*Work instructions*
Copy the records starting at the first line and ending at the line that contains "point(54,435)", with "Viewport" changed to "Display" and everything else left as is.

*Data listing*
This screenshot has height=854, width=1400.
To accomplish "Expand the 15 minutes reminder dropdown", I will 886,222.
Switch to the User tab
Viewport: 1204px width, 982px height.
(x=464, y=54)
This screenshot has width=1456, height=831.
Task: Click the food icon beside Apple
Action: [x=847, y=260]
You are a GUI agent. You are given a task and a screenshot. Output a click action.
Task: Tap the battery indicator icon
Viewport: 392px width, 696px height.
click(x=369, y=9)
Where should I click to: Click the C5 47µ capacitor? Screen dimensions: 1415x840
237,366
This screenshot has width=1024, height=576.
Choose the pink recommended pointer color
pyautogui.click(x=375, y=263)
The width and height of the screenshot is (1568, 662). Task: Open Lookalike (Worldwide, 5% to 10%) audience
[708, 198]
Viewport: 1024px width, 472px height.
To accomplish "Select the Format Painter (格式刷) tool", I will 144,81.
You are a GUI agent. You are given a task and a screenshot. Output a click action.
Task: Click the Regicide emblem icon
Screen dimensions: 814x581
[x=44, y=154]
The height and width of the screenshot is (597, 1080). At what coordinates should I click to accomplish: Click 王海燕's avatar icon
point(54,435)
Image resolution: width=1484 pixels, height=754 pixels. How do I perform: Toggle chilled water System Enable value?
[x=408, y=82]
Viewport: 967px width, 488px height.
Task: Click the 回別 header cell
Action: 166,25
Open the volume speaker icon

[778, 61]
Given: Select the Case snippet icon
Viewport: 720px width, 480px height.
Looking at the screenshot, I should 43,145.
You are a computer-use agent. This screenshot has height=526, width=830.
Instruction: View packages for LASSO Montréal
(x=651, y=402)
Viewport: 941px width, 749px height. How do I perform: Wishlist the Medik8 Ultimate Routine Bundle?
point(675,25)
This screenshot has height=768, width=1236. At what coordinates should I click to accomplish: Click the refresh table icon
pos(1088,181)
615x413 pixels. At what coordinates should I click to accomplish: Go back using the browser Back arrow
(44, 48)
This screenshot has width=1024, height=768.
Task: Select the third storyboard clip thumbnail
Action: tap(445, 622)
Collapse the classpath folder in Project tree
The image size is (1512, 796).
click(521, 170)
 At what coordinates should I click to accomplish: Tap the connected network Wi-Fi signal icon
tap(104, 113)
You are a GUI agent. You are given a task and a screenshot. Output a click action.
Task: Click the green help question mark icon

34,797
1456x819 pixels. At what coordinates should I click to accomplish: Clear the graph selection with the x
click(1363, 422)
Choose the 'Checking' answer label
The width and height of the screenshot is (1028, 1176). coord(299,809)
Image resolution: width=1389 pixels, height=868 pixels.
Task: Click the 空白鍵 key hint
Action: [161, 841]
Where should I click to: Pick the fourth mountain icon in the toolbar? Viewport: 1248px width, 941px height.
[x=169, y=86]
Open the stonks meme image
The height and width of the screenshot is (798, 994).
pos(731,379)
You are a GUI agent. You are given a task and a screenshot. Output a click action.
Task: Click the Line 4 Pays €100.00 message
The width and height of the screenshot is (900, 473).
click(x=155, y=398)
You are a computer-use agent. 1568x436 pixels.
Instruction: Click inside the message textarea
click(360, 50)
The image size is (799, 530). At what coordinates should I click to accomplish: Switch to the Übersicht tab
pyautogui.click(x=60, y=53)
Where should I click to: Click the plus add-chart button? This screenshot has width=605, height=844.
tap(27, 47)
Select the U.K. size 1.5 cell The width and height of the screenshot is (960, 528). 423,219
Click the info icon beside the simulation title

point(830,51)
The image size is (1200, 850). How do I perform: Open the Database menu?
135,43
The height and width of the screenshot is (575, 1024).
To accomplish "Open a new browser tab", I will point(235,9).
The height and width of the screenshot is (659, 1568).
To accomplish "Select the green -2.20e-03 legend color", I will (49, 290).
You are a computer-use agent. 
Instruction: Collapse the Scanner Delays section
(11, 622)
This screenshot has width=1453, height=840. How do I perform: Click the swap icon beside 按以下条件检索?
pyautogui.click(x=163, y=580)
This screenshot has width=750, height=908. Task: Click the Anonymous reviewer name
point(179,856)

*Reply*
This screenshot has height=854, width=1400.
To accomplish "Expand the 15 minutes reminder dropdown", I will 886,222.
Switch to the User tab
Display: 1204px width, 982px height.
(x=464, y=54)
This screenshot has width=1456, height=831.
Task: Click the food icon beside Apple
Action: [x=847, y=260]
You are a GUI agent. You are given a task and a screenshot. Output a click action.
Task: Tap the battery indicator icon
Display: 392px width, 696px height.
click(x=369, y=9)
Where should I click to: Click the C5 47µ capacitor? Screen dimensions: 1415x840
237,366
This screenshot has width=1024, height=576.
Choose the pink recommended pointer color
pyautogui.click(x=375, y=263)
The width and height of the screenshot is (1568, 662). Task: Open Lookalike (Worldwide, 5% to 10%) audience
[708, 198]
Display: 1024px width, 472px height.
To accomplish "Select the Format Painter (格式刷) tool", I will 144,81.
You are a GUI agent. You are given a task and a screenshot. Output a click action.
Task: Click the Regicide emblem icon
Screen dimensions: 814x581
[x=44, y=154]
The height and width of the screenshot is (597, 1080). At what coordinates should I click to accomplish: Click 王海燕's avatar icon
point(54,435)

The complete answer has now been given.